En las condiciones actuales esas aulas se trasladarían para la universidad de la Florida, adonde acudirían los “disidentes” con los pasajes pagados con el dinero destinado para la subversión. ¿Seguiría en vigor la ley destinada a promover la deserción de los médicos cubanos?

En Arabia Saudita se maltrata a las mujeres y existe la policía religiosa, en Paquistán sucede algo parecido. En Colombia se encontraron recientemente dos fosas comunes con más de 2000 cadáveres y en los últimos años han  sido asesinados más de 600 sindicalistas. Vietnam y China son socialistas. En Europa existen cárceles secretas, donde son recluidas personas que nunca han sido sometidas a juicio.

Pudiera poner cientos de ejemplos de países que incumplen con todo lo que los Estados Unidos le exige a Cuba y sin  embargo su relación con ellos es normal.

 ¿Por qué entonces es diferente con Cuba?

 Algunos plantean que es porque Cuba al triunfar la Revolución nacionalizó las empresas norteamericanas y no les pagó ni un centavo por ello, pero la historia muestra una realidad diferente:

El artículo 2 de la ley del 6 de julio de 1960 comprendía el mecanismo para la compensación a Estados Unidos.
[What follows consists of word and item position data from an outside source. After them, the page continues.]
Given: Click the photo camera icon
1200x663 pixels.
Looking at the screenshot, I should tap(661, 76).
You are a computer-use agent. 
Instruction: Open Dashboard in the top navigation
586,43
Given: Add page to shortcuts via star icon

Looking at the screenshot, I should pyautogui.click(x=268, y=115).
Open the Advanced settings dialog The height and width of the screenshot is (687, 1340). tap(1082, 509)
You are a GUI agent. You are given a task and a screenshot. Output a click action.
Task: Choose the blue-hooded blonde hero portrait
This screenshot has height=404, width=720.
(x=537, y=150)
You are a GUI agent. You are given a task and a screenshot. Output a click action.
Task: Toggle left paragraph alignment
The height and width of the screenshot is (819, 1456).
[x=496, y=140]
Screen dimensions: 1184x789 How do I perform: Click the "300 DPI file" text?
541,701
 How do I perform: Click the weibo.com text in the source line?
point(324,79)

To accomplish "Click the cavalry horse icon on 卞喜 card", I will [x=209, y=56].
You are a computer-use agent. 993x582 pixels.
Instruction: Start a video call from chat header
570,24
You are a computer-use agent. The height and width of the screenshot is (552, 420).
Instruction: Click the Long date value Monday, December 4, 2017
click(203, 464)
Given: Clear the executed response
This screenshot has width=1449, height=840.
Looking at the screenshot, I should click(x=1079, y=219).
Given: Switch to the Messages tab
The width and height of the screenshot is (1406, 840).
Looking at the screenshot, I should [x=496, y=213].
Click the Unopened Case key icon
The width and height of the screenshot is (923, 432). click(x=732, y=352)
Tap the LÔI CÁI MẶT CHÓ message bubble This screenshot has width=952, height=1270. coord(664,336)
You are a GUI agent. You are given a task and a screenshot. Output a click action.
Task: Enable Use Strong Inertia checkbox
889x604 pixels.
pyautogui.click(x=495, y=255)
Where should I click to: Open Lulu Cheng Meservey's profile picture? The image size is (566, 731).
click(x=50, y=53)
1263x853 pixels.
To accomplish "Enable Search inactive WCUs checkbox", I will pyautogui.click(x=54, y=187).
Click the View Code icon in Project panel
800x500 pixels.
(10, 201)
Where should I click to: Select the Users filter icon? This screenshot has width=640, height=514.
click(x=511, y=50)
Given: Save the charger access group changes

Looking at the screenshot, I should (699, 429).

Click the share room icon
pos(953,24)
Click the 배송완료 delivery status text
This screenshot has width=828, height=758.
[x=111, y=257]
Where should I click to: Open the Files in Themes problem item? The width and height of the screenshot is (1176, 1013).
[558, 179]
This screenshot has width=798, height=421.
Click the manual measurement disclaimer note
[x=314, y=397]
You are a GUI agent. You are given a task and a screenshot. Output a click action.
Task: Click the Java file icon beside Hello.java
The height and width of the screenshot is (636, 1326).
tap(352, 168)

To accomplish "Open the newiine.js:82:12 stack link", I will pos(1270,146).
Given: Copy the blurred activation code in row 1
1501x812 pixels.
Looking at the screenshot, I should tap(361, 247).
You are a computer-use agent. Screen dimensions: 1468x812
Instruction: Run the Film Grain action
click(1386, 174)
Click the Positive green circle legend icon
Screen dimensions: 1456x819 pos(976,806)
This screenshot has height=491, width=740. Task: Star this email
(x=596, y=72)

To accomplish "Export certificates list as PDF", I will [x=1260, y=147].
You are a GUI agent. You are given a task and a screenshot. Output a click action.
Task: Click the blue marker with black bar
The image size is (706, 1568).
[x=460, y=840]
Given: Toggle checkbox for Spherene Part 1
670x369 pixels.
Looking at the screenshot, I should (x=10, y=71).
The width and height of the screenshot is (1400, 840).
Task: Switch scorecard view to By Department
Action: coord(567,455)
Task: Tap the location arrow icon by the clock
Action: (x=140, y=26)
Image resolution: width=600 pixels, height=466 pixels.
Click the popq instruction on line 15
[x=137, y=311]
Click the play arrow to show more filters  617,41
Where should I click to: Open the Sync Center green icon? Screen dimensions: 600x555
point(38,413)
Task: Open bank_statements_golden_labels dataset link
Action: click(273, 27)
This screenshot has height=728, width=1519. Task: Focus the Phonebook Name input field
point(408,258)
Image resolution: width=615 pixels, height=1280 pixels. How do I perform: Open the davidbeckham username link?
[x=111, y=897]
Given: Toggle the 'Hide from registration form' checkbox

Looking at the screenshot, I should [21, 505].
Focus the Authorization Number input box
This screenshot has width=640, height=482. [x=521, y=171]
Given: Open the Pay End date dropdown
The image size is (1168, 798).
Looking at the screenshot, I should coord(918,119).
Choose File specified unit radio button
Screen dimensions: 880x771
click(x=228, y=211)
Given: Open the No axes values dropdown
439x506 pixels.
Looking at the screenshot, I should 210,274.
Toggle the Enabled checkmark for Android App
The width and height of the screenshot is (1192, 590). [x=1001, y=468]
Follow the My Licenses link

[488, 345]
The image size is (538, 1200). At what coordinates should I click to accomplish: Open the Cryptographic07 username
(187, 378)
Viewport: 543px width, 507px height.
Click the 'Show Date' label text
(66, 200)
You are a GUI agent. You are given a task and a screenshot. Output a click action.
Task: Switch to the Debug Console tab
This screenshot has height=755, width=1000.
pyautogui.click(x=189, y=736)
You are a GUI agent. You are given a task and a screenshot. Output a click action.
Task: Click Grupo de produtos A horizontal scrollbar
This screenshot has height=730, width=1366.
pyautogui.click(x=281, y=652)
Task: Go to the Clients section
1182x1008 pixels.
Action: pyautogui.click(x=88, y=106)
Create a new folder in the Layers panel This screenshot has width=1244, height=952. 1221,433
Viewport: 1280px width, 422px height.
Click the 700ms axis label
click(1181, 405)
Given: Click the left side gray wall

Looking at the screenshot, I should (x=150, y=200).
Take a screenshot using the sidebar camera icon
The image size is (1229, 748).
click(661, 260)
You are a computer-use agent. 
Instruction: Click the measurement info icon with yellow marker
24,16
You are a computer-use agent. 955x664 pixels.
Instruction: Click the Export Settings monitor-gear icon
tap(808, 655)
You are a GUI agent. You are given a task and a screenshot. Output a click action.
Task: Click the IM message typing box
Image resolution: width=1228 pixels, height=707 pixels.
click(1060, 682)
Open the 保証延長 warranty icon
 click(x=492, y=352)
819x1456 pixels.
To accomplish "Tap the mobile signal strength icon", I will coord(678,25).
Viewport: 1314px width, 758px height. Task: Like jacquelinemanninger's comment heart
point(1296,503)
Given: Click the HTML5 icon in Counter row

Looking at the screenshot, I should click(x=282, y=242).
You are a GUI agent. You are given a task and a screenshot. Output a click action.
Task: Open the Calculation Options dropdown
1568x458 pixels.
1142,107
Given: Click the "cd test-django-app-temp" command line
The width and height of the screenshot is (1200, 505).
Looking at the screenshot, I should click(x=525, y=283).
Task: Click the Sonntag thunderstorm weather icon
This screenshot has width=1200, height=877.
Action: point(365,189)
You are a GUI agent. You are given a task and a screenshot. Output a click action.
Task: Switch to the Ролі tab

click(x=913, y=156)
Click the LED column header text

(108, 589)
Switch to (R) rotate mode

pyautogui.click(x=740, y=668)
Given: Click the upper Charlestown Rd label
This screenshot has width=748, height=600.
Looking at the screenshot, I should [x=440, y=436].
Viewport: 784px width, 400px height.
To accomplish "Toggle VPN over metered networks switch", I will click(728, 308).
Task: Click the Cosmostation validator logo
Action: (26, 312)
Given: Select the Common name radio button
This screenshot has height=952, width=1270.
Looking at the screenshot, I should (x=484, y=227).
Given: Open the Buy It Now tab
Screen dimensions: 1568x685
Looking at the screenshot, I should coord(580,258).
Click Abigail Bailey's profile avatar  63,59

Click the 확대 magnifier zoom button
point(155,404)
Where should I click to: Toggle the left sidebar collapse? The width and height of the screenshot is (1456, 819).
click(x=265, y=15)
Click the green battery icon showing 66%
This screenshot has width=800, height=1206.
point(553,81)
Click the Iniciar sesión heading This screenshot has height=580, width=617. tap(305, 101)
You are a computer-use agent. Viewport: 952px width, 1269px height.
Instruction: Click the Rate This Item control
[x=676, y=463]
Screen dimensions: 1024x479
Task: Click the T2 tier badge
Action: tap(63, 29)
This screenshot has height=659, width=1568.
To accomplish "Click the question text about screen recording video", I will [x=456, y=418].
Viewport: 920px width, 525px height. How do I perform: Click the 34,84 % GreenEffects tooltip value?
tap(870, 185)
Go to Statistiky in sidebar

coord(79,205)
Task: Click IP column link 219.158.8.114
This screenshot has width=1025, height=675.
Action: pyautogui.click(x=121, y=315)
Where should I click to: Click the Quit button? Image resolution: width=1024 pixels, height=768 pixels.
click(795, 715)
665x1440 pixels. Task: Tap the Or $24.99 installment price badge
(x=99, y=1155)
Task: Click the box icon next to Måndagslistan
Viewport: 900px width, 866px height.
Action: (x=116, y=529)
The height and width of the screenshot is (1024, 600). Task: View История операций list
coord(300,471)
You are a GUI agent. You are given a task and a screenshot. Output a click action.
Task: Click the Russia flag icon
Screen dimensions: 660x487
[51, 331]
Así fue constituido un fondo estatal especial de asignaciones para las necesidades compensatorias a base de los ingresos provenientes de la venta en Estados Unidos de azúcar cubano por encima de los tres millones previstos. El Banco Nacional de Cuba abrió una cuenta especial en dólares para pagar los bienes y empresas de personas naturales y jurídicas de Estados Unidos a razón del 2 por ciento anuales a cancelar durante 30 años.

El 22 de febrero de 1960 el gobierno cubano manifestó: “el gobierno de Cuba comparte el criterio de que las negociaciones de las cuestiones pendientes entre ambos gobiernos se efectúe en una atmósfera adecuada con estricta observancia del derecho internacional y de las respectivas leyes nacionales y dentro del espíritu de la tradicional amistad entre Estados Unidos de Norteamérica y Cuba y la solidaridad interamericana”

La respuesta recibida muestra una falta total de voluntad conciliatoria:

“…el gobierno de los Estados Unidos no puede aceptar las condiciones para las negociaciones…según fue expuesto por el presidente Eisenhower el 26 de enero, el gobierno de los Estados Unidos debe permanecer libre, en el ejercicio de sus soberanía para dar los pasos que considere necesarios, totalmente consistentes con sus obligaciones internacionales en defensa de los legítimos intereses del pueblo. El gobierno de los Estados Unidos cree que estos derechos e intereses han sido adversamente afectados por los actos unilaterales de Cuba… ”

No es esa entonces la razón, pues tuvieron la oportunidad de solucionar amistosamente las diferencias y normalizar las relaciones y no la aceptaron, pues desde entonces ya contaban con varios planes para el derrocamiento de la Revolución.

Mucha más información sobre este tema se puede encontrar en el libro que aborda el diferendo Cuba-Estados Unidos.

Si existe alguna lista donde aparezca el nombre de las personas que están a favor de la libre circulación de los cubanos y que puedan viajar a dónde quieran, me anotan a mí en ella. Los invito a ustedes que se sumen a nuestra lista, respaldada por millones de cubanos que piden que no se aplique con Cuba una política de doble rasero y que se nos permita tomar nuestras propias decisiones, sin presiones externas.